Virtual War Museum Australia - my Personal Story about Stan Marsh & Eulogy for his daughter, Desley (d. 16.4.2024)

This is a reprinting of my contributions to Corporal Sidney Stanley Marsh's digital memorial in the VWMA in Canberra. Plus my eulogy which mentions him and that prompted this family research for my mother's funeral.

SYDNEY, NSW, CAIRNS, QLD FAMILY TREESDESLEY PUDNIKS NEE MARSH & SIDNEY STANLEY MARSH, MARRIED LILLIE MAY THORNTONAUSTRALIAN FAMILY HISTORY

4/12/20263 min read

read the rest at the bottom of this page or visit the VWMA page

FROM THE DRAFT EULOGY

... Des was born at the Womens hospital (check birth certificate) in Sydney. Her forefathers were New South Welshmen and women. Many from Wallsend, a now historic mining village that is part of Newcastle. Des often mentioned her eclectic ancestry of coal miners, wealthy merchants, unionists, Mayors, gold rush winners in Bendigo and soldiers from WWII. It was sadly without much detail given some personal tragedies concerning her father Corporal Sidney Stanley Marsh from Bulli, on the spectacular NSW coast and her mother Lillie, who also served - in the WAAF in Sydney according to the few black and white photos I used to quiz Grandma about back in my childhood in Freshwater, just up from the creek and fu-nfilled swimming hole.

Ironically, it has taken our mother's passing on Sunday 16 June for us to "fill in the broad brushstrokes" of the Marsh-Thornton-Paterson family history. The finer points of drawing the family tree occurred after I was inspired by the ANZAC Dawn Service this year in Cairns. Her Dad was a humble mechanic from rural coastal NSW and aspired to be a pilot when he joined the Australian Army at 20. He ended up being sent to the UK to learn how to recover and fix Spitfires and other WWII aircraft, before being posted to combat in Papua New Guinea and SE Asia. His father Edward Henry Carrington Marsh was in the Royal Navy, meanwhile Des's great-aunt from Orbost in Victoria was praised by the RAAF for being an outstanding radio operator!

Since ANZAC Day 2024, I have been on a journey of discovery on ancestry.com (using AI to discover many connected family trees and ancestors from Oz, Germany and the USA) and the much appreciated responses of Canberra's Virtual War Memorial for Aussie service men and women. Des' had military forebears stretching back ca 6 generations to when they emigrated from Scotland, Ireland and England to Australia and New Zealand. On the latter - we didn't know we had a Kiwi great great grandmother so that might explain Des's affinity and love for our neighbouring country.

I've returned 5 times since April 2o22, up to 8-10 weeks at a time, to be there for Mum and help Dad and the family with the round the clock care that Alzheimers' demands of its victims and carers. I had spent around 2 months in the "tropical spring" of 2019 before COVID changed everyone's world. I was writing a book on AI for my New York publishers. Even though dementia was already evident, Mum was as always kind, caring and interested in what I was doing. She had the same attitude and approach to anyone she knew - even strangers she might meet in a café in Cairns or on one of her much loved journeys in Asia, Europe or Australia and New Zealand. The short video with music and photos will tell the tale of those trips and her great love of travel.

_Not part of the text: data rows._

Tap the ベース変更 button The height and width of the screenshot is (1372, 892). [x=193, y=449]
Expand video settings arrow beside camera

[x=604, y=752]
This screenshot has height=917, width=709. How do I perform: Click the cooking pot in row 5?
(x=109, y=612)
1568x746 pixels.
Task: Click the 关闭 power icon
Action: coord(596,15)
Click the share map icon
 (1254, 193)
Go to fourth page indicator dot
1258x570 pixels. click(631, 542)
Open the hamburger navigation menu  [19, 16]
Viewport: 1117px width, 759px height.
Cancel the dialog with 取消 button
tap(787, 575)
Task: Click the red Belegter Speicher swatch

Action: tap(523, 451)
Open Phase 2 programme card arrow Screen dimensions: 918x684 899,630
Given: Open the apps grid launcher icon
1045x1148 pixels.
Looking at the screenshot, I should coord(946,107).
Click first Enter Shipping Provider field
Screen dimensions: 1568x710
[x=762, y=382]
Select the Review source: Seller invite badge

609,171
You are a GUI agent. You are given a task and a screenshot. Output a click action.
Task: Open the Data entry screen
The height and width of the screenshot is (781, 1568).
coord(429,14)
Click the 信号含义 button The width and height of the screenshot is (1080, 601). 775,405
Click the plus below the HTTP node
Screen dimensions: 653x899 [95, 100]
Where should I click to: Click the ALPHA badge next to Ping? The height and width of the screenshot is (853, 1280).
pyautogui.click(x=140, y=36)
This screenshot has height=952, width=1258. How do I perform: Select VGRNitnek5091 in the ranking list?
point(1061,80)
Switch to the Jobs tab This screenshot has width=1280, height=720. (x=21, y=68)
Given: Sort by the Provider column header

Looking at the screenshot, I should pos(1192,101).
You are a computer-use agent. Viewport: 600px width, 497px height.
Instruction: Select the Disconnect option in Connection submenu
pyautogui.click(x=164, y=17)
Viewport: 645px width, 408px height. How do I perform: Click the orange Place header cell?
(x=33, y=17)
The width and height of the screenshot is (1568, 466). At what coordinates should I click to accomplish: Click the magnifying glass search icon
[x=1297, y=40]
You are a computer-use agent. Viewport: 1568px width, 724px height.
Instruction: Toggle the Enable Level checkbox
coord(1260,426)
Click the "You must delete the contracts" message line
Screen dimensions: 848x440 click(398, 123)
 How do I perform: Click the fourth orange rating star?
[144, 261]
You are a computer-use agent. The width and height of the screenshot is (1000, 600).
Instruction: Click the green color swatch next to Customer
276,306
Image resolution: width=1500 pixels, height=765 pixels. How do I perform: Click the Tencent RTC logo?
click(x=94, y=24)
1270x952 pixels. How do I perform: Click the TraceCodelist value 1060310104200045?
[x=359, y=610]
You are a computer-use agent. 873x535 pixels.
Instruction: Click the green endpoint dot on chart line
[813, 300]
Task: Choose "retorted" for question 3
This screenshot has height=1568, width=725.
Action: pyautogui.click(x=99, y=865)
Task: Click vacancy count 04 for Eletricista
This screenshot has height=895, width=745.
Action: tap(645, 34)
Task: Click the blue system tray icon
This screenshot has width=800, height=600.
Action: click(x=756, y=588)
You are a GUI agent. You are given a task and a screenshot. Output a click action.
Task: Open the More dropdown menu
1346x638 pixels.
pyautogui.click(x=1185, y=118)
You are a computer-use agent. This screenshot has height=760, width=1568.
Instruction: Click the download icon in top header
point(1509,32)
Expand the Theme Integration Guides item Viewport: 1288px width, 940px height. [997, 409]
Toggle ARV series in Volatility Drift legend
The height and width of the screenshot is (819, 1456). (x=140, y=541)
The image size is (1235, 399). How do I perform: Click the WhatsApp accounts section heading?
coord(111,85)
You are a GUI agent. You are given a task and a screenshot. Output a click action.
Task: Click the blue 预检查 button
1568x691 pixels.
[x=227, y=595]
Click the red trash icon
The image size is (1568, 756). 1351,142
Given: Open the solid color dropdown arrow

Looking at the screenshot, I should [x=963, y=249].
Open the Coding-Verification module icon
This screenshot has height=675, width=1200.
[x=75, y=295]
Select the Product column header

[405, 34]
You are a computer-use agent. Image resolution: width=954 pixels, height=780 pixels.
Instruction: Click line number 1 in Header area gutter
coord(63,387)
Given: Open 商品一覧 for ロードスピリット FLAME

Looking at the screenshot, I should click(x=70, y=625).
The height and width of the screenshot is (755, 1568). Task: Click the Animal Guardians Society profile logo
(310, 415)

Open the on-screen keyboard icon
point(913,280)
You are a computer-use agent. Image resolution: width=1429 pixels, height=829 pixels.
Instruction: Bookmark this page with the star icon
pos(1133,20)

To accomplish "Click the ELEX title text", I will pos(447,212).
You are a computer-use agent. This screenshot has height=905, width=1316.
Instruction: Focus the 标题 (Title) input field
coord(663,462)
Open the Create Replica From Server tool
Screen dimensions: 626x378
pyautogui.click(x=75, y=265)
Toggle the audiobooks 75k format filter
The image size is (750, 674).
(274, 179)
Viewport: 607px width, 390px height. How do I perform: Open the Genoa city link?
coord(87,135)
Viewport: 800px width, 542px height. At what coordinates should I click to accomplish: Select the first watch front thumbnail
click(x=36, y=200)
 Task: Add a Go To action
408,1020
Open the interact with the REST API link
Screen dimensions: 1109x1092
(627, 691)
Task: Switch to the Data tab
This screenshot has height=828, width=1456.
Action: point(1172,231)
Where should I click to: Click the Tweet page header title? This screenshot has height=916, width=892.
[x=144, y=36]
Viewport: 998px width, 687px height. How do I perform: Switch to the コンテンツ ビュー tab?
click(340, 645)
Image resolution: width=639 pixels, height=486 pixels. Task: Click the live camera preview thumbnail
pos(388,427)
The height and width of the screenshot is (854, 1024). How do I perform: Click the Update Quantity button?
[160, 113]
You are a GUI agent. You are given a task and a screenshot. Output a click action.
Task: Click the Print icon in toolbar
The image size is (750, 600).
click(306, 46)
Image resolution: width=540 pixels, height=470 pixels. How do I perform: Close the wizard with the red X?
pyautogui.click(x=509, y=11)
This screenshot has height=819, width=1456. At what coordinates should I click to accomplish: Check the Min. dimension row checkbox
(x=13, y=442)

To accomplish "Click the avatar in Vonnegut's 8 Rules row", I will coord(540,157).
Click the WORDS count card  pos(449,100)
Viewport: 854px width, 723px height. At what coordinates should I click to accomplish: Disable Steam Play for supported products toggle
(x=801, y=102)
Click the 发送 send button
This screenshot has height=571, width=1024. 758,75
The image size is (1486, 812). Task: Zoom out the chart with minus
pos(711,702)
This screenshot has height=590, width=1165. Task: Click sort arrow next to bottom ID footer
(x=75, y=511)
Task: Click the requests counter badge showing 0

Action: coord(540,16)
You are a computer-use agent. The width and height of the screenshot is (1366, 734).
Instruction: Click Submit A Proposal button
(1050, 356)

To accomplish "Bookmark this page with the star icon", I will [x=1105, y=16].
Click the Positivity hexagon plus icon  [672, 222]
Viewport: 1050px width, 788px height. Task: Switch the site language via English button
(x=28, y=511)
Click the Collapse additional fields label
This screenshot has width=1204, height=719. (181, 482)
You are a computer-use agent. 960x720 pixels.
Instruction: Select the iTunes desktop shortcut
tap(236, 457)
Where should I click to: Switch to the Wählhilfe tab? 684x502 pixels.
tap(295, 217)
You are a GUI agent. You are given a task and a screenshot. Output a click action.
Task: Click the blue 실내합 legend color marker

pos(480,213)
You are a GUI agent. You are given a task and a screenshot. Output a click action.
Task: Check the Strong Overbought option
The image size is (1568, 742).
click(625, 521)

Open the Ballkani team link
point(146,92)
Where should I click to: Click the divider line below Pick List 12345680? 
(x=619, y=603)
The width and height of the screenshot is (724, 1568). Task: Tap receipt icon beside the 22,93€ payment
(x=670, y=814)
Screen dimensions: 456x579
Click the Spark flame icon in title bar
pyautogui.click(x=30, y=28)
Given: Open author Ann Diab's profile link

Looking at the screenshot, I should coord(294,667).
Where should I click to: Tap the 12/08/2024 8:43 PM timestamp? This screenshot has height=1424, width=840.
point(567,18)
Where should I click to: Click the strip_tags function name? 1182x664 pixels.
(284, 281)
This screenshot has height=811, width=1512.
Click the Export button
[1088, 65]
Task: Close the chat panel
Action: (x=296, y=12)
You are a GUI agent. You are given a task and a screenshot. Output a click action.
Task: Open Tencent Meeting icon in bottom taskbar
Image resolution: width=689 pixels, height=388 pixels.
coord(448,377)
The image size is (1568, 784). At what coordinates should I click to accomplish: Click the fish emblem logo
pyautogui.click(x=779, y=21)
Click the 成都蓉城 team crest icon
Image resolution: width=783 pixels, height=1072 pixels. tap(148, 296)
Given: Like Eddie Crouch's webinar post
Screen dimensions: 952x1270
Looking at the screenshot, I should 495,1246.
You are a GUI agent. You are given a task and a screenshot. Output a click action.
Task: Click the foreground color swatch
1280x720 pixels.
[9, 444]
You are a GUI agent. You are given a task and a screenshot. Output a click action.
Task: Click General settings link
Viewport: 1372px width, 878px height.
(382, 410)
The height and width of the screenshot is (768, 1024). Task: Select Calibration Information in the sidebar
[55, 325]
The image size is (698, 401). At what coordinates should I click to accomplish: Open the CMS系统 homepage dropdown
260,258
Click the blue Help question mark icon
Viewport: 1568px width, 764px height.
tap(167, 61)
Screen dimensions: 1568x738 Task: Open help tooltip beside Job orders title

The cut text about Stan edited from my eulogy for his daughter, my mother Desley

Her cousin, Lynn Grieve, asked me to edit the eulogy because she felt that Stan, as a perpetrator of Domestic Violence, should not be noted to that extent. He was very violent from what she told me. Lynn recalled the police turning up to take him away when she as a child, and my great aunt Thel, her mother, and Lynn's father arrived at Des' house in Sydney.
It was the "final intervention" she said when the Thel Thornton, took her sister to safety in Grafton, the inland riverside town where her family lived. I visited Auntie Thel in Grafton during my uni years but she never mentioned this history. Mum did say one thing that collaborates this early childhood trauma - she said the last memory she has of her Dad was him being dragged away by police from the family home, due to his violent behaviour.
That's all I know from her... She always said, with a lot of deep sadness, "one day I will tell you more about my life", but she never did. The edited version known as the "Final Eulogy" in my family, can be downloaded below. This "censored" excerpt includes parts of it as an excerpt. I think Lynn was right - I wasn't there and don't know the full facts.
As a supporter of DV victims' rights and having experienced domestic abuse myself, I do think it is such a sensitive issue and needs to be respected carefully. Thus in the public acknowledgement of Stan at the Virtual War Memorial (see the screenshot above), I refer to his domestic violence as "he was frightening and threatening" which is why his wife and daughter cut off all contact... due to his PTSD to give my grandfather some credit that he apparently went into rehab to get himself treated (something Grandma told me once...).